(Stored data)
# # # # # # #

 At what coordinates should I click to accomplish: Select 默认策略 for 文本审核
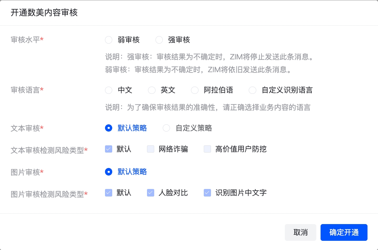109,128
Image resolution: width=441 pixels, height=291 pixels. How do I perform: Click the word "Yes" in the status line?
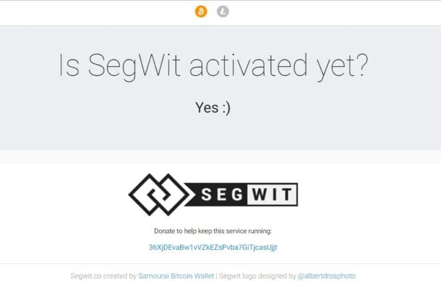(x=206, y=108)
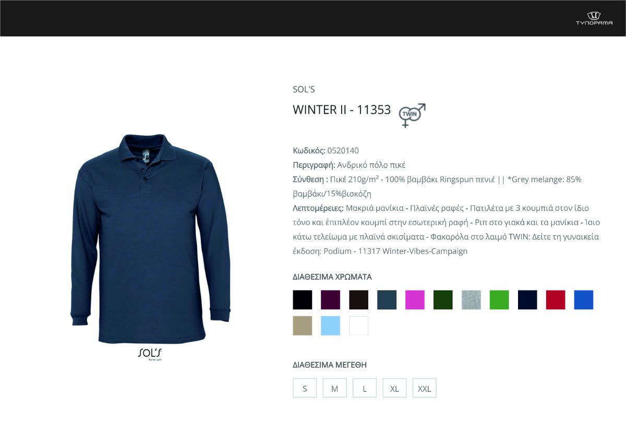Pick the pink magenta color swatch

click(415, 300)
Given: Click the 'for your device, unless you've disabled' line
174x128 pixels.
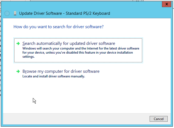Looking at the screenshot, I should click(78, 53).
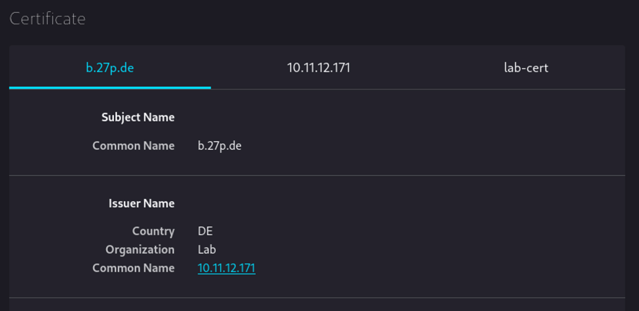Click the cyan underline beneath the active tab
The width and height of the screenshot is (639, 311).
(x=110, y=88)
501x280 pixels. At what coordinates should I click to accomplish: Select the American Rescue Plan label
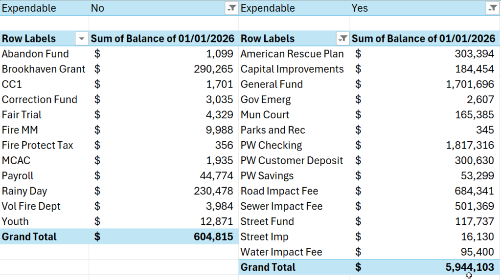[x=292, y=54]
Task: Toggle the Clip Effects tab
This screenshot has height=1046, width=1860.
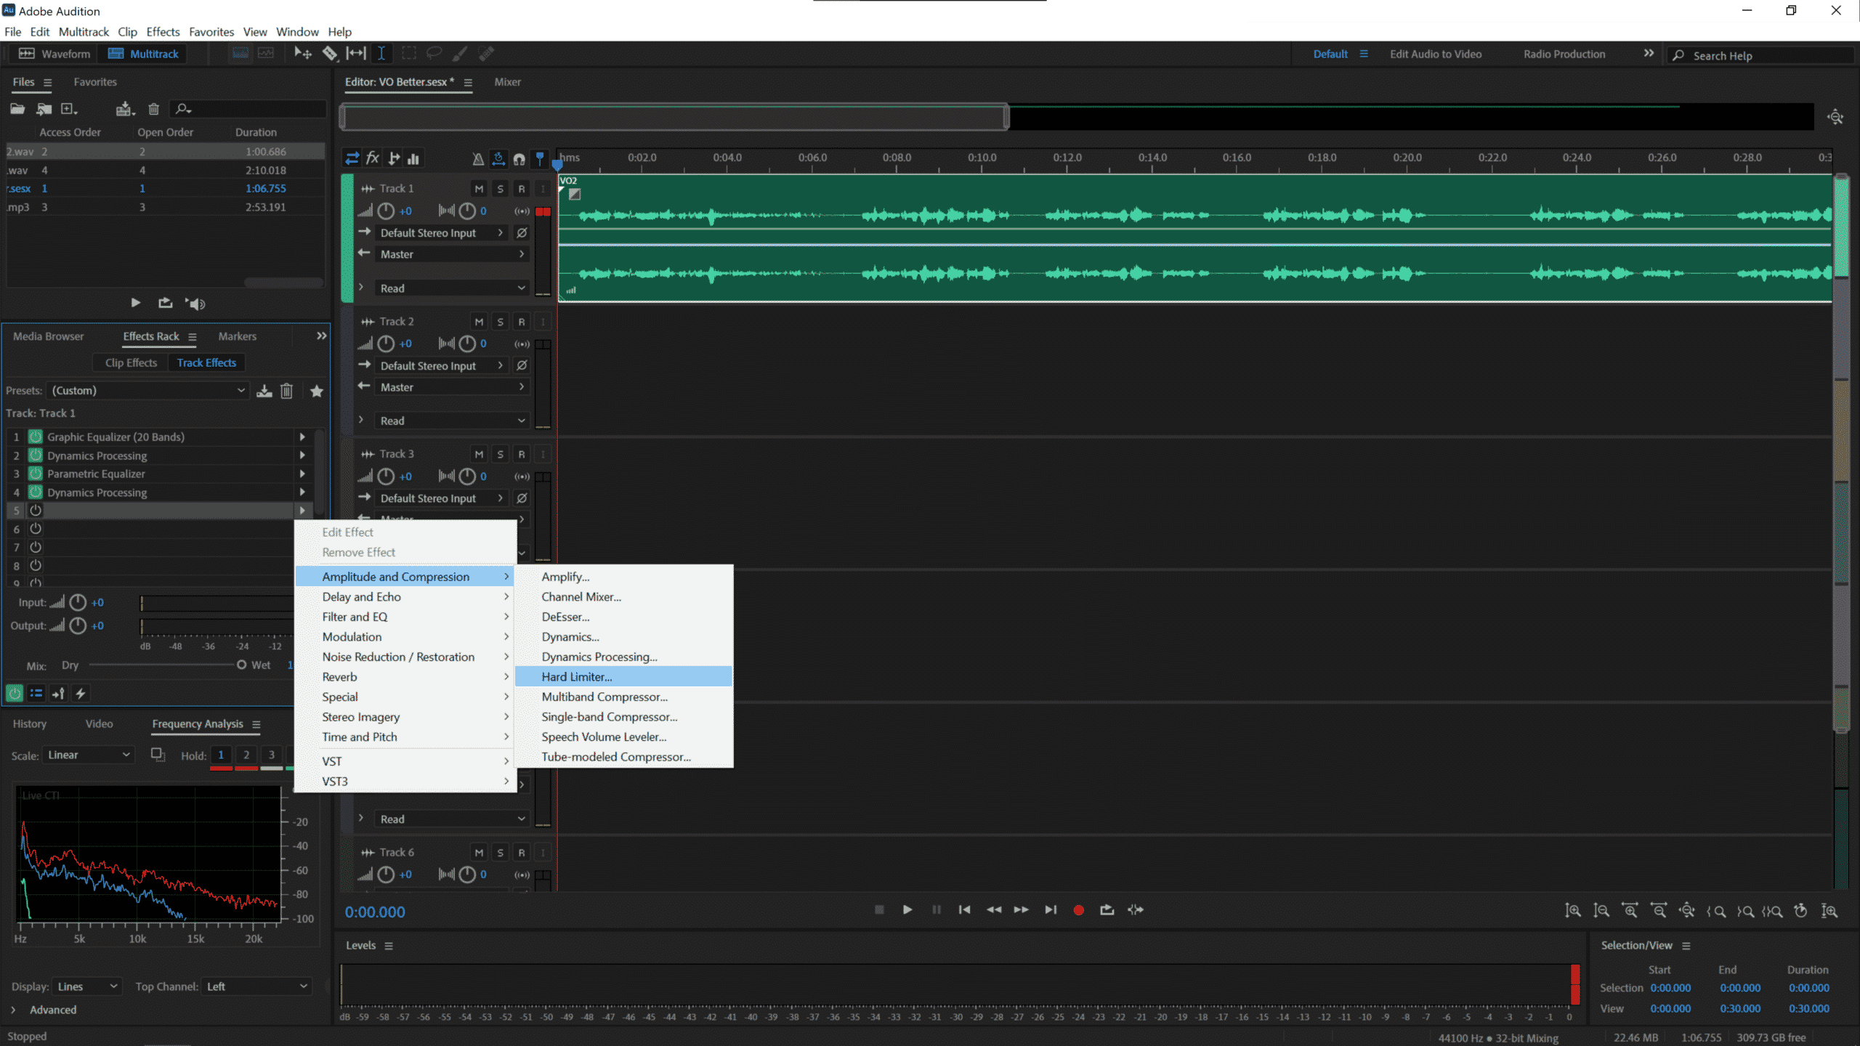Action: click(x=130, y=362)
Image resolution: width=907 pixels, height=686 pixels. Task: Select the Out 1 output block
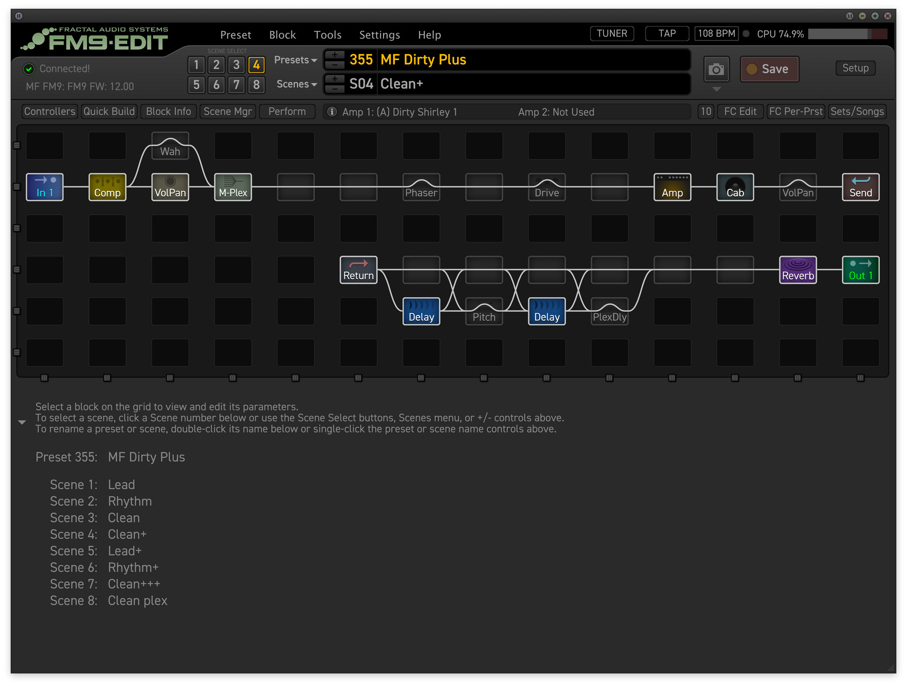pyautogui.click(x=861, y=270)
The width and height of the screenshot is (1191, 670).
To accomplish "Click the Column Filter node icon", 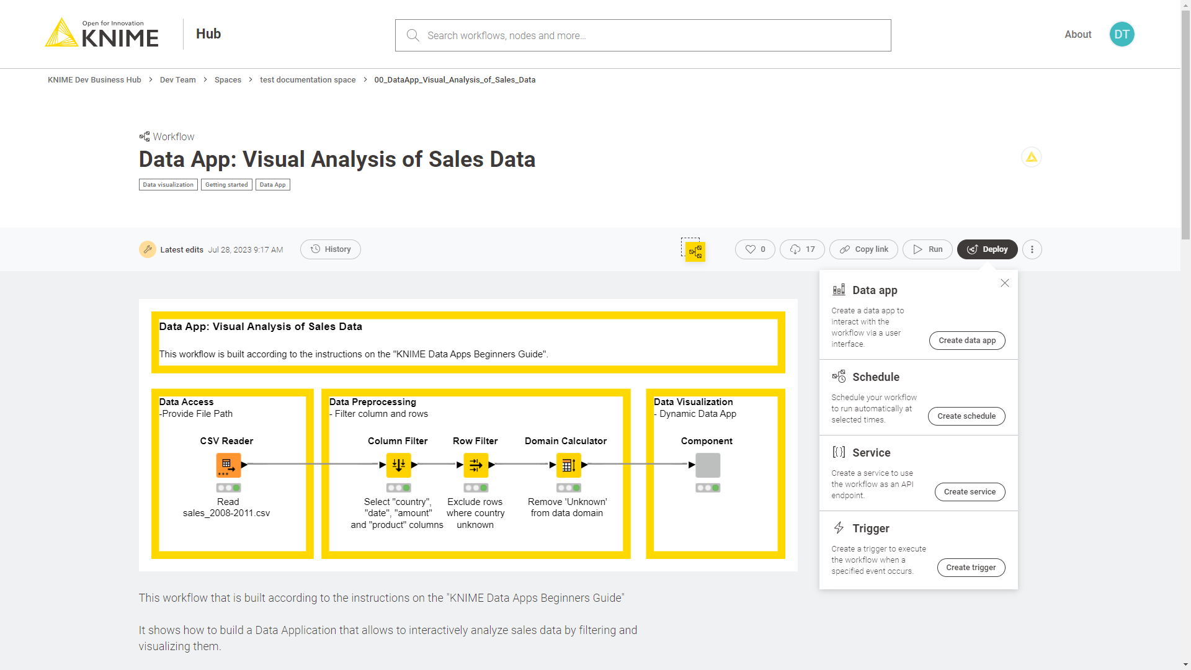I will (398, 465).
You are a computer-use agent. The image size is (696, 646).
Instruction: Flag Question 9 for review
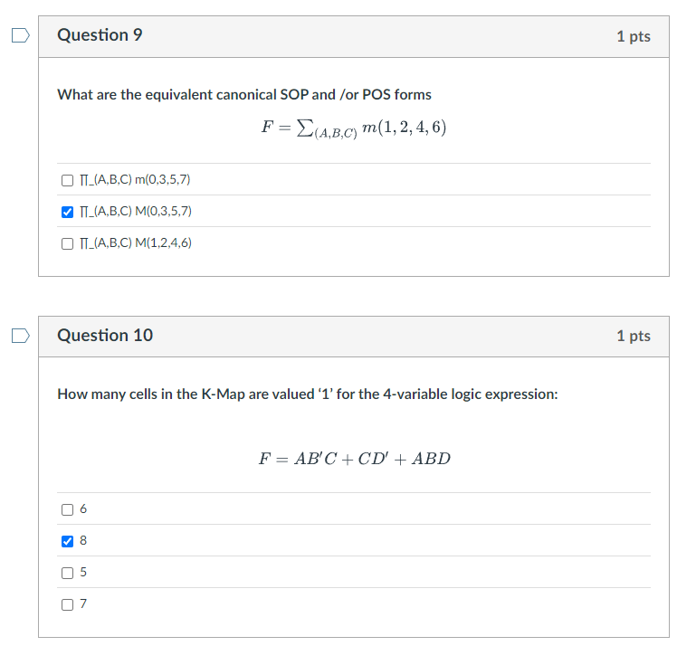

# # # # # # #

Nothing but the lines from the one that holds "You are a computer-use" through the end of the data should appear, written out exactly, without pictures.

You are a computer-use agent. The image size is (696, 646).
Instruction: Flag Question 9 for review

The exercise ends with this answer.